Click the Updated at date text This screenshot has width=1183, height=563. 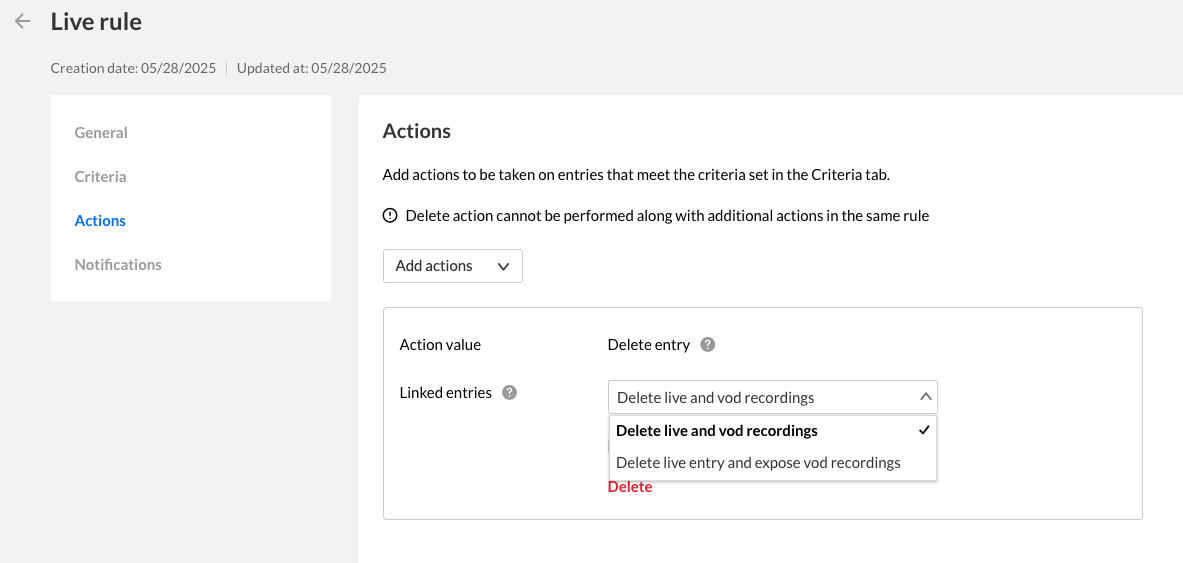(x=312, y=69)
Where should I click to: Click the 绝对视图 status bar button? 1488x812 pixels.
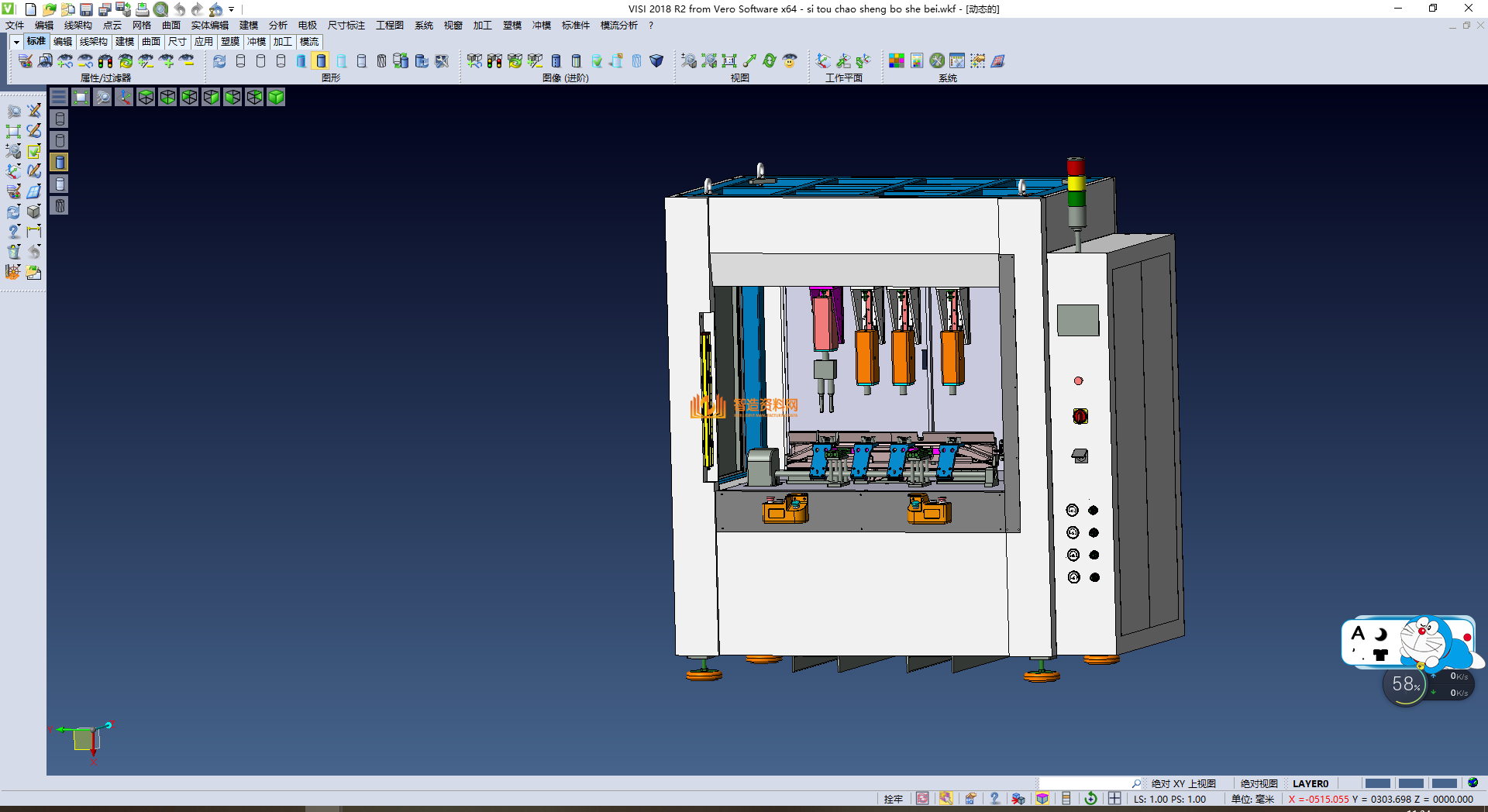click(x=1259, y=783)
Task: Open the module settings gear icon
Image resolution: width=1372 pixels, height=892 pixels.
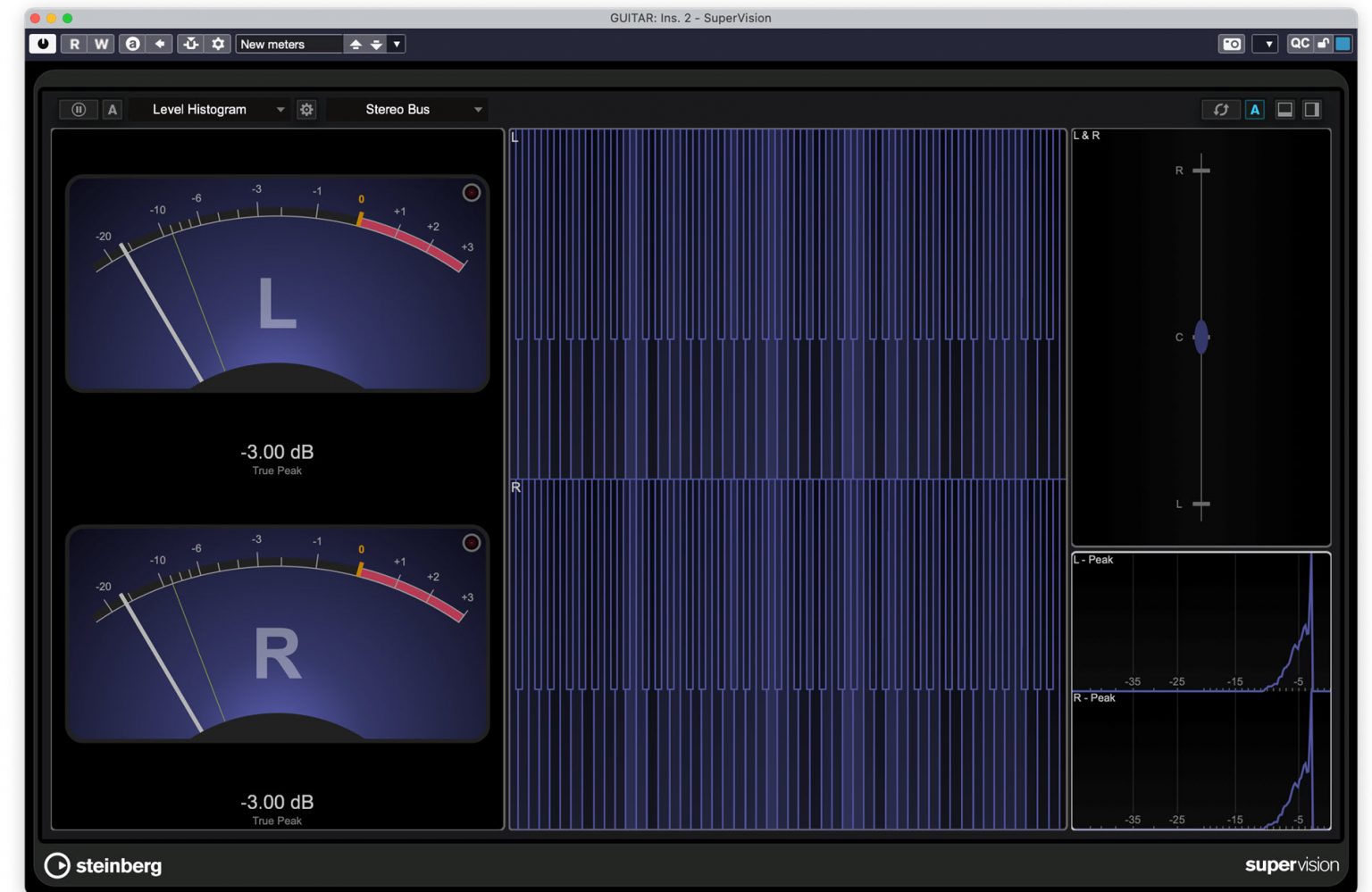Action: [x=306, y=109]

- - - -

Work instruction: Would you restate, word for word, the lines from the one holding "Task: Open the module settings gear icon" through the end of the material above? Omit the pictures.

Solution for this task:
Task: Open the module settings gear icon
Image resolution: width=1372 pixels, height=892 pixels.
Action: [x=306, y=109]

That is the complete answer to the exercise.